Even though the rain had cooled things off, the mugginess that followed had my size 4X shirt drenched in sweat. She wanted to make sure I wasn’t going to pass out.
The heat has been brutal this summer, starting in early June and not showing any signs of letting up as the local teams prepare for the fall sports season.
With an Associated Press story out of Jackson, Miss., Friday reporting, “Extreme temperatures continued Thursday across a large swath of the country, killing more than a dozen people, at least two police dogs and likely contributing to the death of Franklin the rhinoceros at a Mississippi zoo. Arkansas fire departments were volunteering to hose down overheated cattle, and people as far north as Maine were trying to stay cool.”
Metro Nashville schools’ outdoor sports weren’t allowed to practice between 10 a.m. and 7 p.m. for three days this past week because of the soaring temperatures in our state capital.
Locally, some of our high school coaches have chosen to try to beat the heat with either early morning or evening practices. Some days the outdoors have been abandoned for the cool of the gym’s air conditioning.
“It’s not worth the risk of having someone pass out or worse,” Bear head coach Damon Floyd said to me earlier this week. “I know it’s going to be hot for our first few games and we want our guys to be conditioned for that, but this heat has been too dangerous to be out in.”
A longtime veteran of the coaching ranks agrees, “We used to not allow players to drink water during practice and fed them salt pills, but I learned early on that wasn’t the right way to do it,” former Polk County head coach Larry Davis, who started coaching back in the 1960s, said.
I remember those salt tablets, and also being called names I won’t repeat here if you wanted some water during the scorching August two-a-days.
Back then the thought was those coaching tactics toughened you up and helped to get you into shape. It also served to weed out those who weren’t tough enough to make the team.
What it did was make you woozy, dizzy and sick, not to mention the headaches that resulted.
With several heat exhaustion and stroke cases in recent years being attributed to dehydration, the coaching mentality has changed and the benefits of water and sports drinks are being touted to enhance player performance.
While conditioning and getting in playing shape is important (just ask Albert Haynesworth), making sure you are not depriving your body of essential fluids has been shown to help a player reach peak performance levels.
A couple of years ago the TSSAA ruled when the heat index reaches 104 degrees, practice or games must cease until the mercury drops.
Teams now have meters to measure the heat index, but like anything else its use can be manipulated, depending on whether the reading is taken in the direct sunlight or shade.
There is no way for the TSSAA to monitor every practice, so the schools are left to police themselves. While every coach wants to get in as much practice time as possible, the safety of the players must be the first concern.
Don’t be surprised if some of the football and soccer contests during August aren’t able to begin at the scheduled start times due to having to let things cool off as the sun sets.
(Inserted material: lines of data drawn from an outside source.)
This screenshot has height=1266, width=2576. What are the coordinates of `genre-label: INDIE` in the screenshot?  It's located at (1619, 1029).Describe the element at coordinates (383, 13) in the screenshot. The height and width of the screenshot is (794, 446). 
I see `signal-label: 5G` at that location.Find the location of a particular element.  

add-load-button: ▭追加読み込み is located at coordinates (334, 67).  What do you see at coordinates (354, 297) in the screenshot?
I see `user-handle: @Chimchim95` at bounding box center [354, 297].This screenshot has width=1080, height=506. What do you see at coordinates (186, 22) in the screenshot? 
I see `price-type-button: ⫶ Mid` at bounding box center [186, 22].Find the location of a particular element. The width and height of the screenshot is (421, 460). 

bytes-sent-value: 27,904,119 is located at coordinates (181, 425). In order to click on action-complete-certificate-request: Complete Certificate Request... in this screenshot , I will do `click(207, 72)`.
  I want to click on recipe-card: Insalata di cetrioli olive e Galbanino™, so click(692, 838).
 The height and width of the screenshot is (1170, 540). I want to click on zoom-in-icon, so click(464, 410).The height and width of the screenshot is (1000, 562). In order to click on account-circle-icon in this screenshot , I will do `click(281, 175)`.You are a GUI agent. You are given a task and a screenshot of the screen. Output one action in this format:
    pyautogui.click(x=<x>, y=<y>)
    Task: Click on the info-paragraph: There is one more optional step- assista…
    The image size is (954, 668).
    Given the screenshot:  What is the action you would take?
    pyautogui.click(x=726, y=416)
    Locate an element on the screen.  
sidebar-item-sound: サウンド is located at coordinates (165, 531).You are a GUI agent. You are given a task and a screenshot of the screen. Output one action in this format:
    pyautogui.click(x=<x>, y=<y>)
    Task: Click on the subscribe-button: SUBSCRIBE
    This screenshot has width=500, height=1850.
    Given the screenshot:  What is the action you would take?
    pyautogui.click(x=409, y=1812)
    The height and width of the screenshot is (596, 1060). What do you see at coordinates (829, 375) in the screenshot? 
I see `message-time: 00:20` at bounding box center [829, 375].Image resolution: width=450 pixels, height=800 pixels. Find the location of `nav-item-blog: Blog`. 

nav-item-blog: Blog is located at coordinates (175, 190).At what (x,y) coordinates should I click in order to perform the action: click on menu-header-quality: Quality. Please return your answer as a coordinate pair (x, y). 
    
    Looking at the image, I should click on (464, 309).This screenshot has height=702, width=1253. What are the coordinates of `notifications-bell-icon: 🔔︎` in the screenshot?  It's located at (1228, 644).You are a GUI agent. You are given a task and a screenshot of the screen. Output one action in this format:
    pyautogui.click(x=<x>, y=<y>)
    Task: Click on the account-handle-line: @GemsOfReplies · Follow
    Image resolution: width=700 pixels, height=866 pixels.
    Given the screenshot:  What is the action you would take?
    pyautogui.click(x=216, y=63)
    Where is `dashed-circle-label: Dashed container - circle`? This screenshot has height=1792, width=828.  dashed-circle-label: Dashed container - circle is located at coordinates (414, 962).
While setting on those hot metal bleachers won’t be comfortable, imagine having to be out on the field (especially in football pads), trying to compete to the best of your ability in those oven-like conditions.
Coach Floyd and some others would like to see the high school schedules pushed back to a September start date.
“The bye week can be cut out and we could play until the first week of November,” the Bear mentor related. “As a coach I don’t like that week in the middle of the season that you practice but don’t have a game. It takes you out of your rhythm.”
“The way it is now you have to get your players conditioned to play in the heat for the first few games before things begin to cool off,” he added.
I wholeheartedly agree. Starting to practice in pads in July is ridiculous. Playing three football games before Labor Day is mind-boggling.
I know the football playoffs go through November and the state championship games are in early December, sometimes played in snow and cold, but that is just a few teams involved.
Playing games two weeks before the end of August involves a vast majority of the teams in the state.
Whatever happened to going to school from Labor Day until Memorial Day and having a real summer vacation?